- Advertisement -

Trump’s ‘big beautiful bill’ adds SALT deduction ‘torpedo,’ pro says

Must read


U.S. Representative Josh Gottheimer, D-NJ, speaks during a press conference about the SALT Caucus outside the Capitol on Wednesday February 08, 2023 in Washington, DC. 

Matt McClain | The Washington Post | Getty Images

President Donald Trump‘s ‘big beautiful bill’ delivers a temporary higher limit on the federal deduction for state and local taxes, known as SALT. But the phaseout, or income-based benefit reduction, could trigger a tax surprise for some higher earners, experts say.

If you itemize tax breaks, you can claim the SALT deduction, which includes state and local income taxes and property taxes. Trump’s legislation raises the SALT deduction limit to $40,000 starting in 2025, with a 1% yearly increase through 2029, before reverting to $10,000 in 2030. 

However, the $40,000 SALT cap starts to phase out once modified adjusted gross income, or MAGI, exceeds $500,000. The SALT limit drops to $10,000 once MAGI reaches $600,000. MAGI is adjusted gross income with some tax breaks added back in. 

This phaseout can create a “SALT torpedo” — an artificially high tax rate — when MAGI falls between $500,000 and $600,000, certified public accountant Jeff Levine said in a LinkedIn post this week.

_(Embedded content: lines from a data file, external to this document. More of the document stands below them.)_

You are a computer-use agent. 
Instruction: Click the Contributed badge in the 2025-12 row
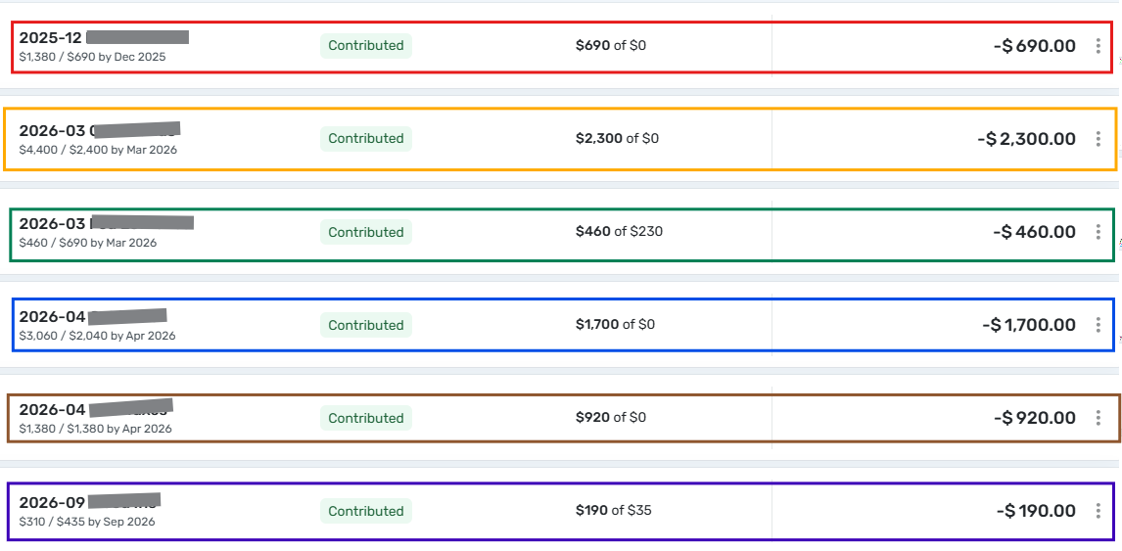[x=366, y=46]
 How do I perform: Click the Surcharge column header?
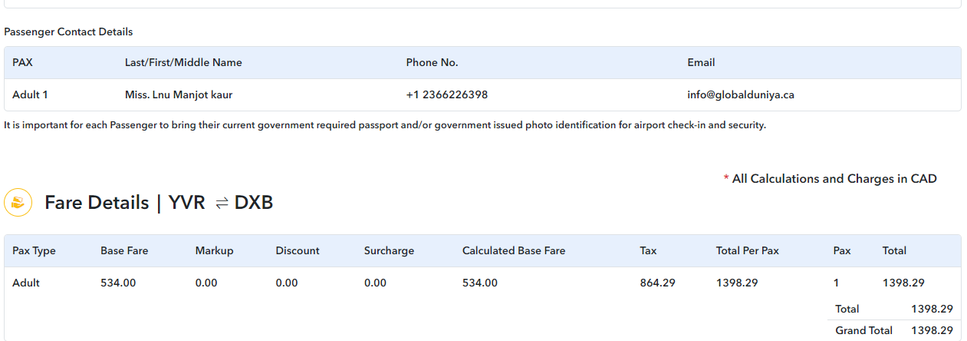(389, 250)
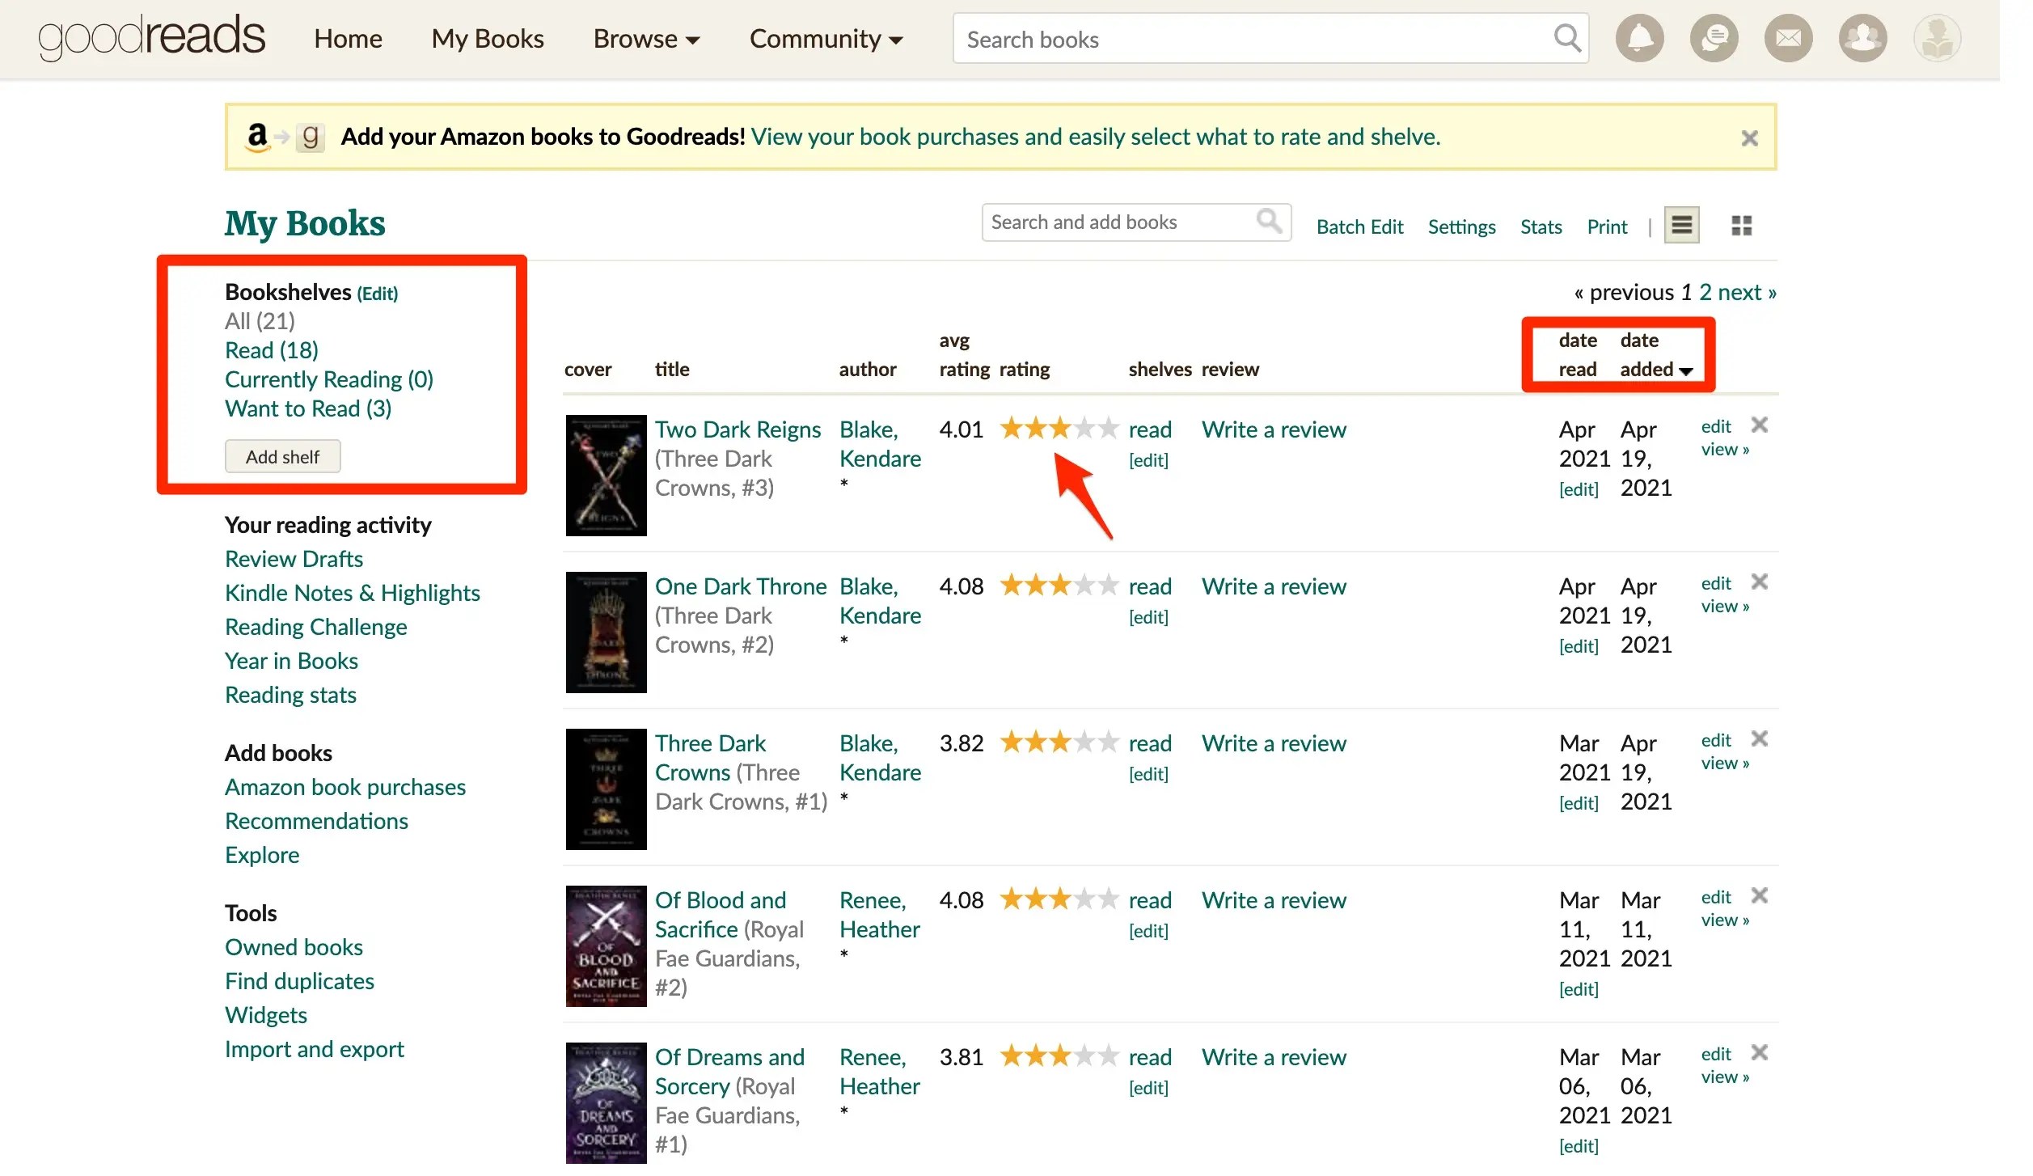Click the Amazon icon in the banner

(256, 136)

In some cases, you could pay a 45.5% federal tax rate on earnings between those thresholds, experts say.  

More from Personal Finance:
Tax changes under Trump’s ‘big beautiful bill’ — in one chart
‘YOLO’-buying EVs: As $7,500 tax credit ends, consumers may rush to cash in
Trump’s ‘big beautiful bill’ cuts SNAP for millions of families: Report

Here’s how the “SALT torpedo” works and who could be impacted, according to tax experts.

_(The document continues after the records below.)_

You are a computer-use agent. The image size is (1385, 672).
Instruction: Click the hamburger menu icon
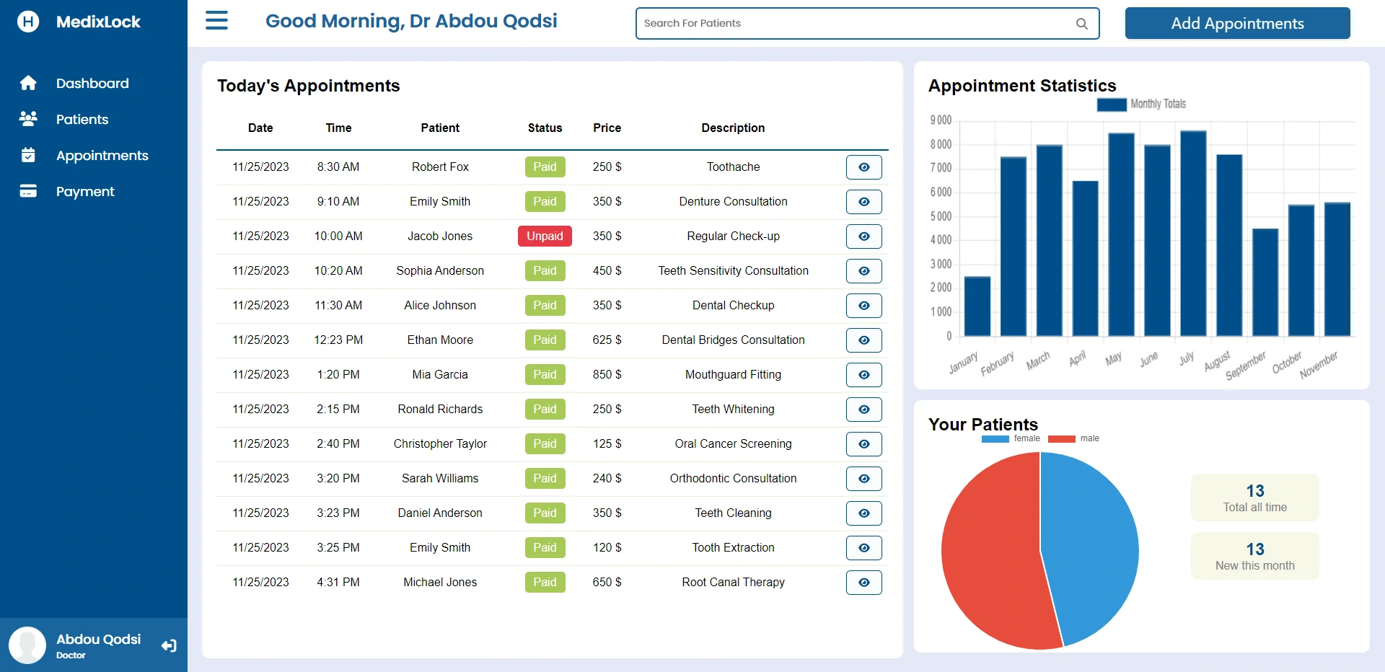pos(216,21)
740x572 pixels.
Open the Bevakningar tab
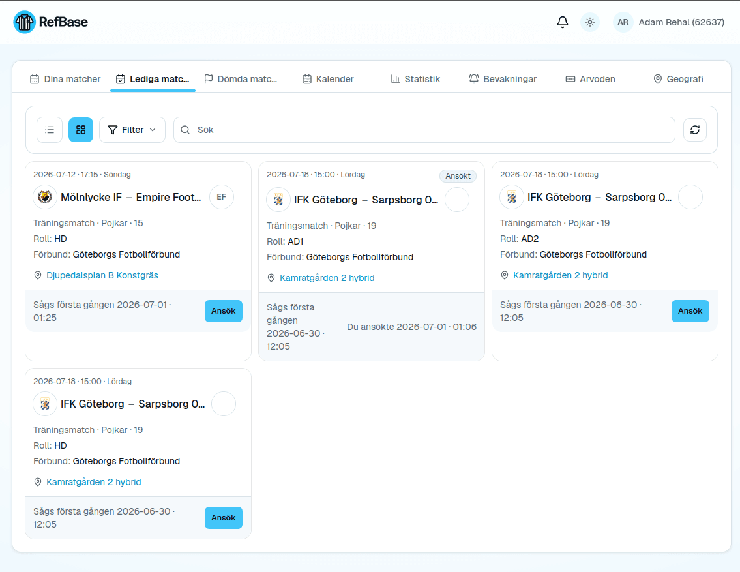click(503, 79)
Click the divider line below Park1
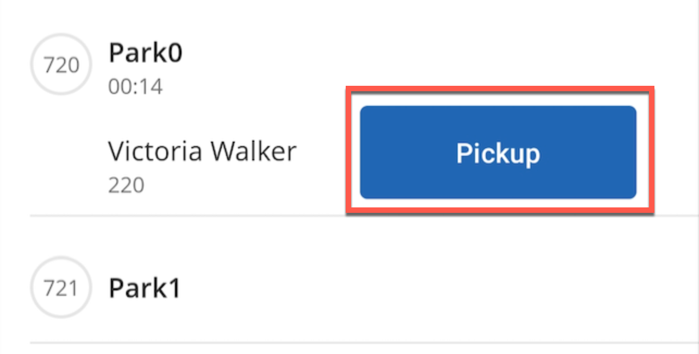 coord(364,343)
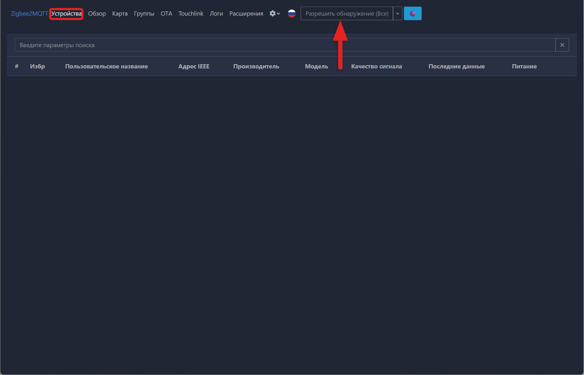Switch to the Обзор tab
The image size is (584, 375).
pyautogui.click(x=97, y=14)
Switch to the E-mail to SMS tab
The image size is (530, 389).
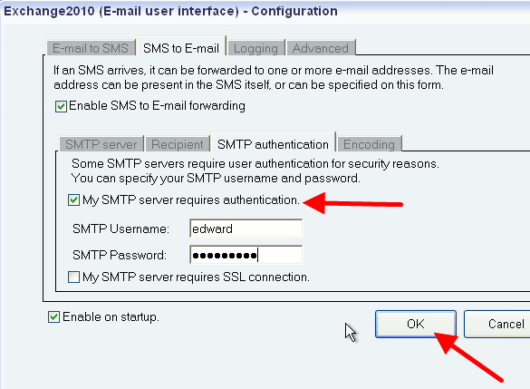pyautogui.click(x=91, y=48)
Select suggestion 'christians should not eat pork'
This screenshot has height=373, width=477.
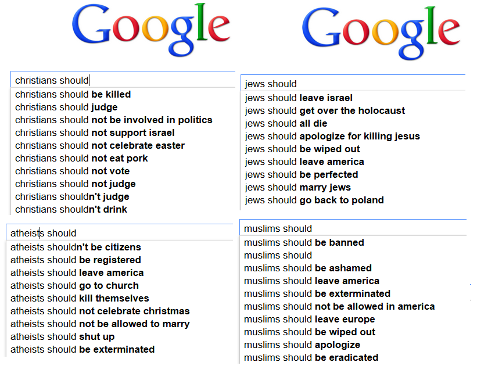click(x=81, y=158)
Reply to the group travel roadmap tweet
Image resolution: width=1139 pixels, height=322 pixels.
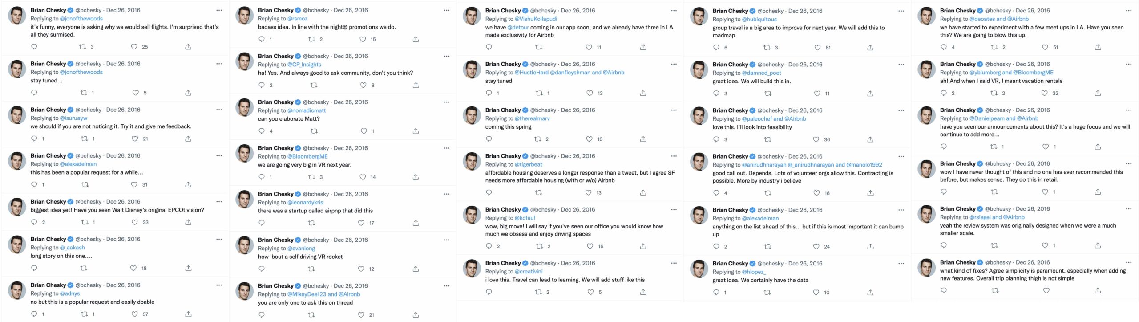click(x=716, y=48)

How the SALT deduction phaseout works

A ‘quirky’ phaseout boosts tax rate

“It’s definitely a quirky little phaseout provision,” Andy Whitehair, a CPA and a director with Baker Tilly’s Washington tax council practice, told CNBC. “When people start actually crunching numbers, they might be in for some surprises.”

Whitehair also shared a basic example of the phaseout on LinkedIn this week.

If your income is $500,000 and you subtract $75,000 of itemized deductions (including $40,000 for SALT), your taxable income is $425,000.

By contrast, $600,000 of income would drop the SALT deduction to $10,000, which reduces itemized deductions to $45,000, and raises taxable income to $555,000.

In this simplified example, there is $45,500 more federal tax owed by earning $100,000 more, which is 45.5%, Whitehair said.

If your 2025 earnings could be near $500,000, you should run projections with a tax advisor and weigh strategies to reduce MAGI, experts say.

With the steep tax penalty between $500,000 and $600,000, you may reconsider Roth individual retirement conversions, incurring large capital gains or other moves that could boost your income, according to Keebler.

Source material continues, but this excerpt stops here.